At the event, a woman named Madhumita Sengupta told PM Modi her son, who studies in Class 9, hasn't been concentrating on studies lately. She said he was a bright student who always impressed his teachers but these days he has become addicted to online gaming. Due to this, his studies have taken a back seat, Sengupta told PM Modi and asked for tips.
After listening to the mother's plea, PM Modi said, "PUBG wala hai kya? (Does he play PUBG)", and the entire auditorium burst into claps. He said usage of technology was both a problem and solution. He added we don't want kids to move away from technology, but knowing its limitations is important. "Is technology making him a robot or a human," PM Modi said.
PM Modi passed the buck to parents and asked them to take interest in technology. He asked them to bring conversations around technology at the dinner table. This way the kid will feel his parents will help him in his endeavors, he asserted.

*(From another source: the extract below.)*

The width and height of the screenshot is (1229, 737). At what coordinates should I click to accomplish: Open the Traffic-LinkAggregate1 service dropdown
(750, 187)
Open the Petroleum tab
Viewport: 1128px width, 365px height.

He said he believed technology can do wonders and advised parents, "Even a small thing like asking how rice is cooked in North East will encourage your kids." Further, PM Modi stressed the importance of playing outside. He said kids, even in rural areas, stayed away from activities and didn't sweat. "These activities give energy and are very important," PM Modi said.

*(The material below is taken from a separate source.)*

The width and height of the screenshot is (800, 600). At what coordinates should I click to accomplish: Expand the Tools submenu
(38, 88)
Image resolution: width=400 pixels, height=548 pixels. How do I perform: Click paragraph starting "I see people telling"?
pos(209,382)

While PUBG has quickly become a cultural phenomenon, some institutes have already started taking steps against it. Last week, the Gujarat government issued a circular to district authorities asking them to ban PUBG in primary schools as it affected kids' studies. Similarly, the J&K Students Association asked the state Governor to ban the game after poor results of Class 10 and Class 12 exams.
Giving important life lessons, PM Modi told kids that life was much bigger than the board exams and asked students to find their passion. He said missing an aim can be forgiven as long as the aim is high. To parents he said, it was important they didn't impose their unaccomplished dreams on their kids. "This expectation adds the burden for children," he said.